*Apply what you read*:
a: According to the GCC healthcare article, why are the implications of the sector's transformation profound for those working in clinical delivery?
b: Extend the GCC healthcare article past its final sentence.

*Text excerpt*:
--*--

By Wael K. Abdallah, Group CEO, Cambridge Health Group

The GCC healthcare sector is undergoing a transformation unprecedented in its scale, speed and ambition. For those of us working in clinical delivery, the implications are profound. The decisions being made today about investment, infrastructure, and innovation will shape how we practise medicine for the generations to come.
Investment: Capital flowing at scale
The numbers tell a compelling story. According to JLL, nearly 400 healthcare transactions were recorded across the GCC between 2021 and April 2025, with Saudi Arabia and the UAE accounting for almost 92% of this activity.
What distinguishes this investment cycle from previous ones is its breadth. Capital is flowing not only into acute care hospitals but across the entire healthcare value chain: digital health platforms, outpatient services, home healthcare, rehabilitation, long-term care, and pharmaceutical manufacturing. At the Global Health Exhibition in Riyadh this October, over US$33 billion in agreements were announced, a 125% increase over 2024, with significant commitments to hospital infrastructure, life sciences, and healthcare innovation.

--*--

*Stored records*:
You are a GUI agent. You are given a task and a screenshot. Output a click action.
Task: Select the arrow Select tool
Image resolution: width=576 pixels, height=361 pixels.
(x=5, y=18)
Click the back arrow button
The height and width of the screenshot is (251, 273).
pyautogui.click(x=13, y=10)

--*--

*Results*:
a: Today's decisions about investment, infrastructure and innovation will shape how medicine is practiced for generations to come.

b:
Saudi Arabia’s Minister of Health, H.E. Fahad bin Abdulrahman Aljalajel, captured the shift in philosophy: “We have moved from treatment after illness, to prevention before illness, and from investing in pain to investing in hope.” This orientation towards prevention and population health is reshaping how capital is being deployed across the sector.
For clinicians, this investment surge translates into expanded facilities, upgraded equipment, and launch of new service lines. It also means greater competition for talent, as providers compete to attract and retain skilled professionals in an expanding market.
Capacity expansion: Building the infrastructure
Saudi Arabia’s capacity expansion programme is the most ambitious in the region, Vision 2030 targets the privatisation of 290 hospitals and 2,300 primary health centres, with private sector involvement expected to increase from 40% to 65% of healthcare delivery by 2030. The Kingdom allocated SR260 billion ($69.3 billion) to health and social development in 2025, the second-largest share of government spending. The 2026 budget, approved in December 2025, maintains the government’s commitment to healthcare while prioritising spending efficiency across all sectors.
As the region’s ageing population grows and lifestyle diseases become increasingly prevalent, countries around the GCC are confronting a widening gap between the demand for high-quality post-acute care services and their supply.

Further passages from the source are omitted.